Le Doha Film Institute est devenu l’une des grandes vitrines culturelles du monde arabe, comme en témoigne le Festival du film d’Ajyal 2019. Quel a été l’impact des femmes arabes sur ce succès ?

L’impact ne fait que se renforcer. Je pense que que les femmes ont tendance à diriger avec une approche attentionnée et maternelle. Bien sûr, ce n’est pas toujours le cas, mais nous avons été bénis par des modèles comme Fatma Al Hassan Al Remaihi, qui soutient fortement la communauté artistique de toutes les manières possibles. Nous assistons à une augmentation du nombre de femmes arabes qui prennent des risques et se plongent dans le domaine de l’art et de la littérature comme jamais auparavant. Prenez par exemple Hamida Issa, qui a voyagé aux quatre coins du monde pour produire un documentaire poétique sur l’appartenance et l’auto-exploration dans les dures réalités de la durabilité environnementale. C’est un sujet peu abordé du point de vue introspectif. Le Doha Film Institute a toujours été très favorable à ces efforts et nous sommes reconnaissants de l’appui qu’ils nous ont fourni pour nous réunir et diffuser nos histoires dans le monde. Finalement, femme ou pas, je crois que nous devons tous nous efforcer de vivre nos vérités. C’est formidable de vivre à une époque où les institutions culturelles commencent à prêter attention au rôle de la femme. Cela ne peut que venir d’ici.

© Shaima Al Tamimi

Que ce soit le dernier film d’Elia Suleiman, It Must Be Heaven, ou le film d’animation de Gitanjali Rao, Bombay Rose, les thèmes de l’exil, de l’identité et de l’immigration sont au cœur des réflexions qu’offrent les cinéastes. Que disent ces réalisations sur la capacité des cinéastes « du Sud » à proposer leurs propres histoires quant aux événements qui affectent leur pays d’origine ?

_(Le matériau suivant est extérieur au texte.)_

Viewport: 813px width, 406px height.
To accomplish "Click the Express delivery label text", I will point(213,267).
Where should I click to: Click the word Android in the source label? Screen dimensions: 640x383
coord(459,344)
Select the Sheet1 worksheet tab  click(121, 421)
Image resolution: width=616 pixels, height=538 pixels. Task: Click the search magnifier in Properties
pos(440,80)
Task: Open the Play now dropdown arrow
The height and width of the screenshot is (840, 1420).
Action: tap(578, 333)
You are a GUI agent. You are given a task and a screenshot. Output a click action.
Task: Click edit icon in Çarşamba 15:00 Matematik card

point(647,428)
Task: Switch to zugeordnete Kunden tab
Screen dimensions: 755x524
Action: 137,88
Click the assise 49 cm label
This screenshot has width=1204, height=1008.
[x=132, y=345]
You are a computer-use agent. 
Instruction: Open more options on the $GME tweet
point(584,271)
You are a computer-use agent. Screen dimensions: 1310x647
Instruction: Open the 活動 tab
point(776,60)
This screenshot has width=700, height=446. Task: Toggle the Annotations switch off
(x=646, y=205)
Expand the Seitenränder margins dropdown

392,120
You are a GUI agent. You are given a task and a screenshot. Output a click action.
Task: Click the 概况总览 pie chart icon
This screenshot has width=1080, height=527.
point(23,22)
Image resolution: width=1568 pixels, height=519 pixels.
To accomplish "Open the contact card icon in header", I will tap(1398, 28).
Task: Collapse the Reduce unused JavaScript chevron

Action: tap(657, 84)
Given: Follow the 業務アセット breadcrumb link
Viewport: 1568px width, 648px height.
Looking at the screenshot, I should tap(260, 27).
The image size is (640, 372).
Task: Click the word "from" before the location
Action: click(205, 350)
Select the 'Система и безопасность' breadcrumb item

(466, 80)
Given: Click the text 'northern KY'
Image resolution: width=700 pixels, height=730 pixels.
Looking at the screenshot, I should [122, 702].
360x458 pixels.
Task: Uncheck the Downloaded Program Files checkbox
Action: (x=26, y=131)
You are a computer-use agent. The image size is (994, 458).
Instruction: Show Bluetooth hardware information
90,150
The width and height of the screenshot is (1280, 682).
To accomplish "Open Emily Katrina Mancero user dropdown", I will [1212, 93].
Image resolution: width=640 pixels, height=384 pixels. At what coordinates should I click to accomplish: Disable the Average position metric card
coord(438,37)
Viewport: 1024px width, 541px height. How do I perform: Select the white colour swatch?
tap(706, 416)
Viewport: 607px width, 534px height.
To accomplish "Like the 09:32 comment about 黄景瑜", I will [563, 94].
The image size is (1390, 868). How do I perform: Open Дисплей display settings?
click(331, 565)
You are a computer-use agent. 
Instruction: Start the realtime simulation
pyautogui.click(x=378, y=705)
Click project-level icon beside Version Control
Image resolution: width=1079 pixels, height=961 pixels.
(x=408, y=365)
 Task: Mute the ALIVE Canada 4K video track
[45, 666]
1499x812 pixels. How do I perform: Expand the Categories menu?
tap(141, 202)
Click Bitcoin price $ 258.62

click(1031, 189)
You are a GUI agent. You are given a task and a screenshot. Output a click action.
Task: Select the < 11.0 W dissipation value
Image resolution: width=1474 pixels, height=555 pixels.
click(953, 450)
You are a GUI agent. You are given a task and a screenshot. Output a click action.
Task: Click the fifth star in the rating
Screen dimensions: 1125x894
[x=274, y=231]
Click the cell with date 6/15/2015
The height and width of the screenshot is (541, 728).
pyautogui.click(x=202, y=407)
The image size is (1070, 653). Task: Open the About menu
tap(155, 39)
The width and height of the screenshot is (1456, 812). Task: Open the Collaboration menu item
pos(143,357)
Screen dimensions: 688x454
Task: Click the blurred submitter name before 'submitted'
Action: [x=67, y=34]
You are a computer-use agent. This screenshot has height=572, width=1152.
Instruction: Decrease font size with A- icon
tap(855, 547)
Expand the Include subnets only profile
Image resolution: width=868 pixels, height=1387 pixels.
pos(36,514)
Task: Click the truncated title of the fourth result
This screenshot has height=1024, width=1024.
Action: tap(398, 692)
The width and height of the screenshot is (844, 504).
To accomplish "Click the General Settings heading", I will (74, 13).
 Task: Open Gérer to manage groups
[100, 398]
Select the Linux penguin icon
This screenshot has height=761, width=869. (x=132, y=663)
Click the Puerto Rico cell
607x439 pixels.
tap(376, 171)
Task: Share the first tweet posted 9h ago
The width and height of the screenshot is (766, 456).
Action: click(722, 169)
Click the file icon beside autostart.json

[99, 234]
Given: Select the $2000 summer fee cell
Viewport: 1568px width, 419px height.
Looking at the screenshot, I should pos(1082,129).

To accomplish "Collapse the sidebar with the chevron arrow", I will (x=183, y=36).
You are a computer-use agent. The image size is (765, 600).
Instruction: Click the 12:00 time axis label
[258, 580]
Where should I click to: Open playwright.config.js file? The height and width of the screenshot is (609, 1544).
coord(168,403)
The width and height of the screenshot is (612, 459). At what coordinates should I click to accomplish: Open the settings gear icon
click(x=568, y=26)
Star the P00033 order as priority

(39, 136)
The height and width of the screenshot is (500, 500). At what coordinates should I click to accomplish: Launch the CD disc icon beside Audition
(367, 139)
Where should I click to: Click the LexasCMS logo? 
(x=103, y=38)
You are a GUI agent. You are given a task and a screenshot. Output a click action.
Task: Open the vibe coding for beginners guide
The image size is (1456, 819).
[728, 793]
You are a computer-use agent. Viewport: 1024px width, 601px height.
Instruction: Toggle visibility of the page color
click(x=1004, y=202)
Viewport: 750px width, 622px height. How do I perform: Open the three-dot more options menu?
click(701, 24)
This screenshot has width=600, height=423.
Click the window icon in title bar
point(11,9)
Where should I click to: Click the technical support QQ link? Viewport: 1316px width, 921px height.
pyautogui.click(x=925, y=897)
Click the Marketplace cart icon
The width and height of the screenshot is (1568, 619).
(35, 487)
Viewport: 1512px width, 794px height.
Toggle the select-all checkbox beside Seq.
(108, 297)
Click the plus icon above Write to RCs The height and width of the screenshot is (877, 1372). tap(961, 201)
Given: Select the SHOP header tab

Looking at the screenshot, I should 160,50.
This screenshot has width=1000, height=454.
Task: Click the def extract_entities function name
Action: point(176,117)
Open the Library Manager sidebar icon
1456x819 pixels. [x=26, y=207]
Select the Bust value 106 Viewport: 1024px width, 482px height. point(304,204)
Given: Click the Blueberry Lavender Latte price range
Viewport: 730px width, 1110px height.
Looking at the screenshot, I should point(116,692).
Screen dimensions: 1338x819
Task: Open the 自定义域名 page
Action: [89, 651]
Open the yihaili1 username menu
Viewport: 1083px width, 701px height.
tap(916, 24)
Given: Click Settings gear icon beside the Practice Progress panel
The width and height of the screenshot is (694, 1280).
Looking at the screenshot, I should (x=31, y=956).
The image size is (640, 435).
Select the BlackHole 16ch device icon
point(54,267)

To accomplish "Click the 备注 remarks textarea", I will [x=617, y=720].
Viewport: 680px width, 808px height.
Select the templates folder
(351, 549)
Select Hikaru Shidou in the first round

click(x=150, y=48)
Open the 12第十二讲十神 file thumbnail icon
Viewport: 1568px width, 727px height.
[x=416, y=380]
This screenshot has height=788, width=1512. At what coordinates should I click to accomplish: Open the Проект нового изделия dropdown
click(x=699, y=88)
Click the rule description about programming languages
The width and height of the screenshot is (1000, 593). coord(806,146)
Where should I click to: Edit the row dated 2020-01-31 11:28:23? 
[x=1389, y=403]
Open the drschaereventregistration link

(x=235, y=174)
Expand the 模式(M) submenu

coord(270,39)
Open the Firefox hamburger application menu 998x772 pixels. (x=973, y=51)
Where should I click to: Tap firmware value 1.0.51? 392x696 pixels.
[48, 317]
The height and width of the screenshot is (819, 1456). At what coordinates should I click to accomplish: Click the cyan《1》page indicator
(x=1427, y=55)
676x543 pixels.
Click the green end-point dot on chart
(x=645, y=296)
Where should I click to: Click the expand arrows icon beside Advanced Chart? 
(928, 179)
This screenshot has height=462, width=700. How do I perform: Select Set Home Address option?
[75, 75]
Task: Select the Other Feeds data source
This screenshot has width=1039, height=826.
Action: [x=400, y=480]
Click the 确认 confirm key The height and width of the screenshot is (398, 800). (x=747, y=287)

N’est-ce pas comme si l’univers commençait enfin à arriver à un lieu d’expression ? Le succès des histoires gravitant autour des thèmes de l’identité et de l’immigration signifie beaucoup de choses. Le plus important d’entre eux étant que les gens veulent en savoir plus car ils se sentent enfin représentés et reconnus. Après des décennies de blocages, hérités du temps de nos aïeux, nous pouvons enfin nous réconcilier avec nous-mêmes et honorer ce que nous sommes. Je reste toujours sensible à l’intérêt du regard occidental pour mon travail, mon histoire et les sujets que je traite, car nous sommes liés par l’histoire coloniale. Je ne suis toutefois pas obnubilée par la manière avec laquelle il me regarde : j’essaie d’avoir une certaine authenticité, d’être la voix qui résonne dans mon intérieur tout en étant ouverte aux autres, car nous essayons toujours à la fin de nous exprimer de manière collective.